Segment Start: Provided records

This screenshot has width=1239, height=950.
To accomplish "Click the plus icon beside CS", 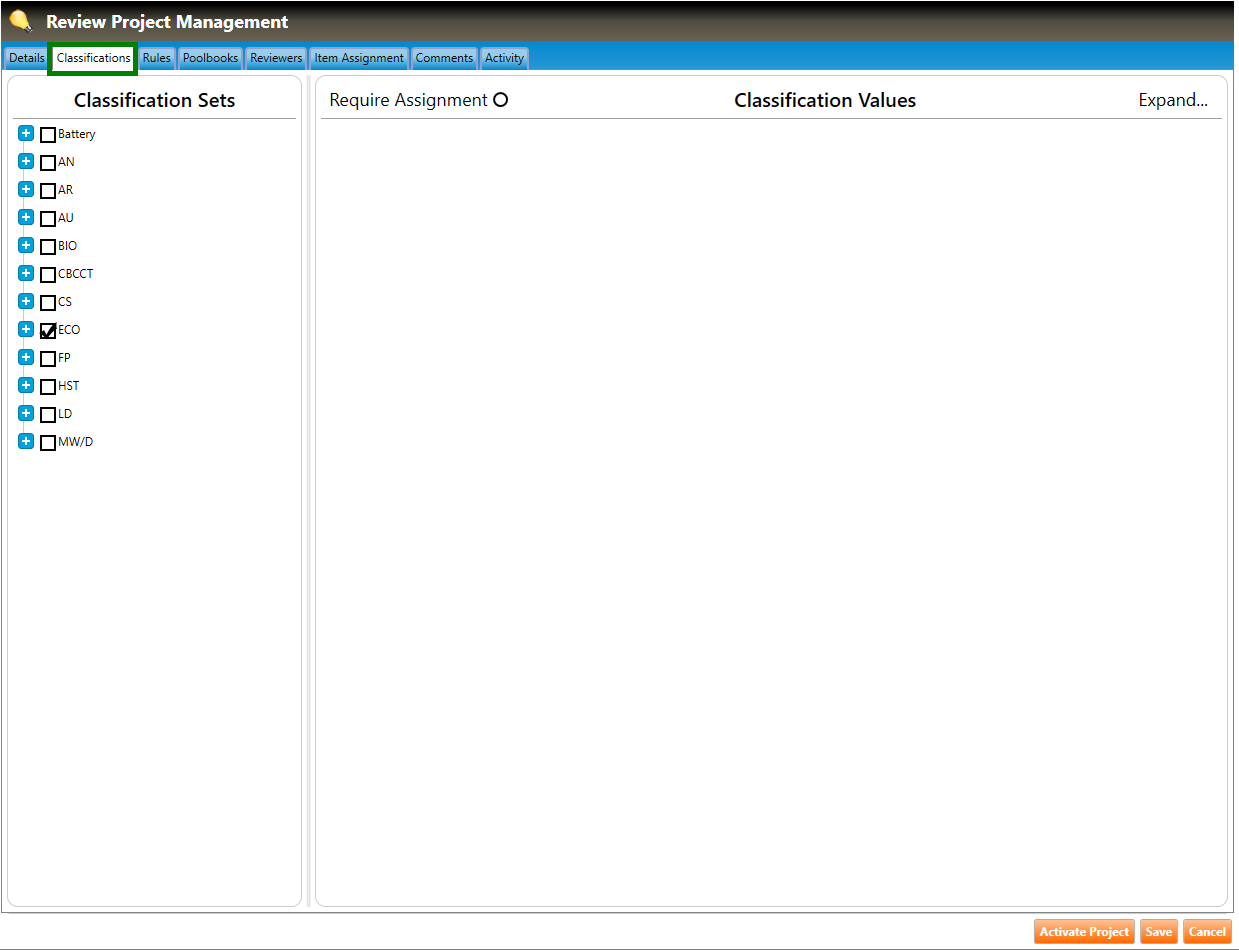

Segment End: Provided records
Segment Start: Provided records

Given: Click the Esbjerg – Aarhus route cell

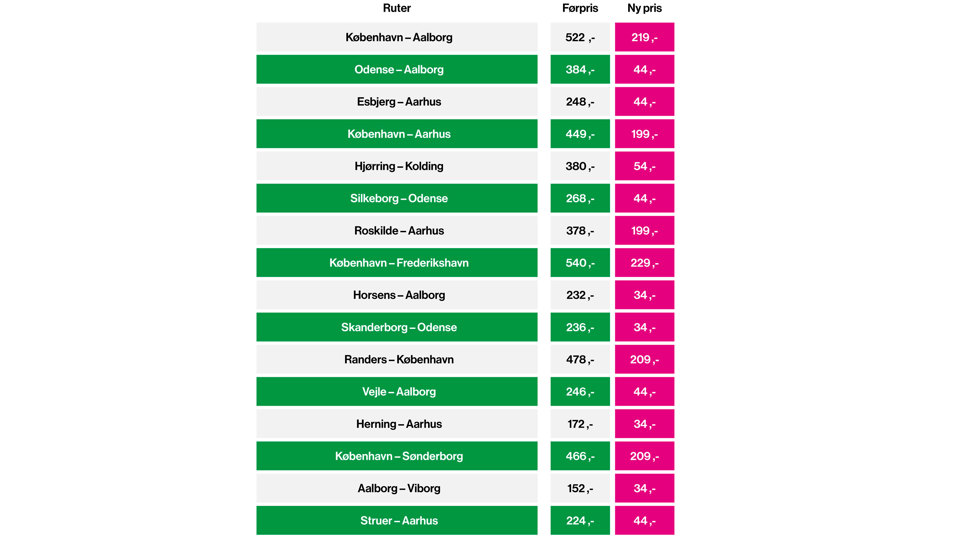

Segment End: Provided records
Segment Start: Provided records

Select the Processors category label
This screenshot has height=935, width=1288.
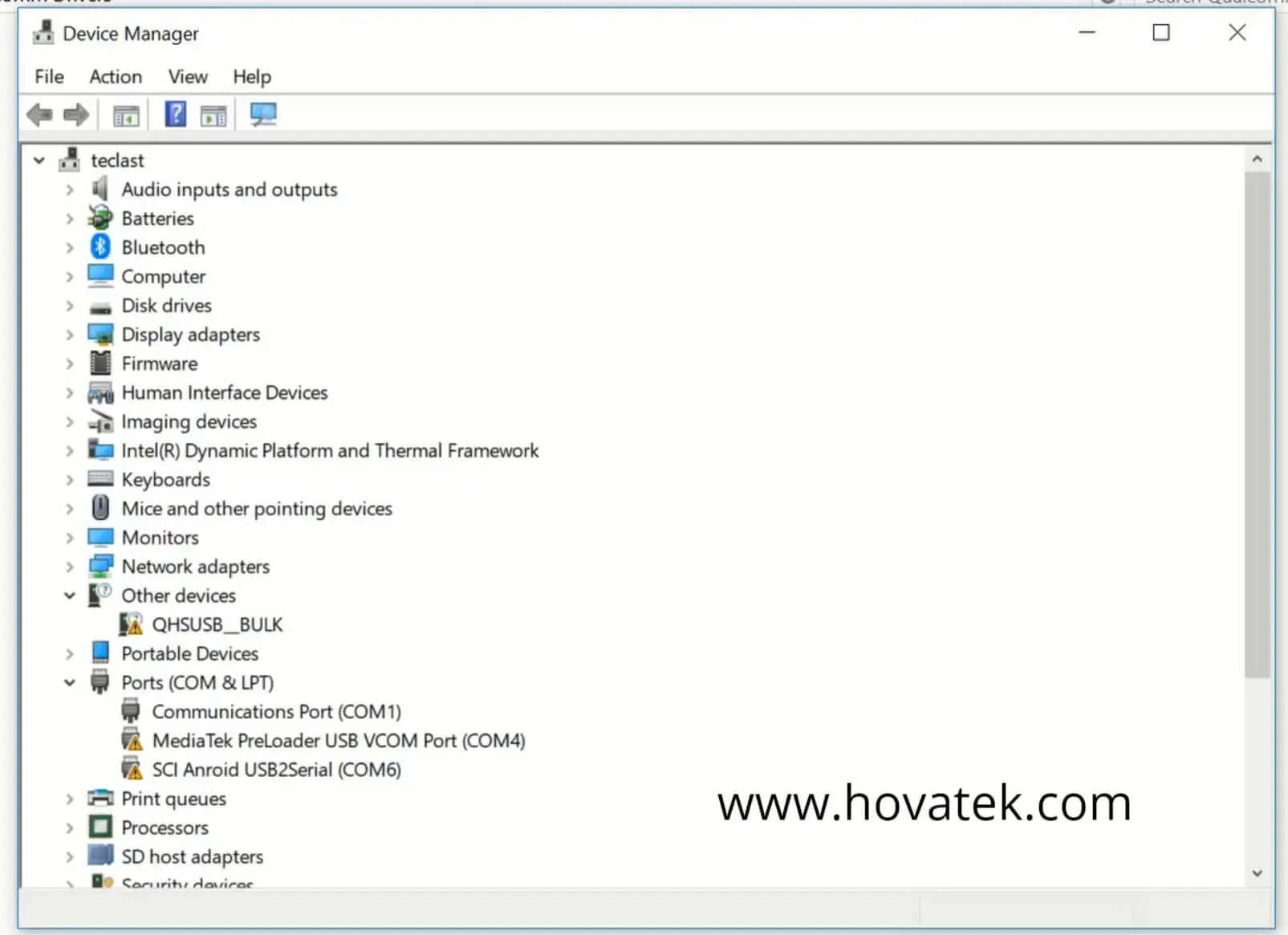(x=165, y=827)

Segment End: Provided records

* Instructions for the task: Within the listing above, find the line containing "This screenshot has width=1239, height=950." and the line containing "the plus icon". Transcribe them and everything between them exactly, leaving out the pictures.

* The completed task:
This screenshot has width=1239, height=950.
To accomplish "Click the plus icon beside CS", 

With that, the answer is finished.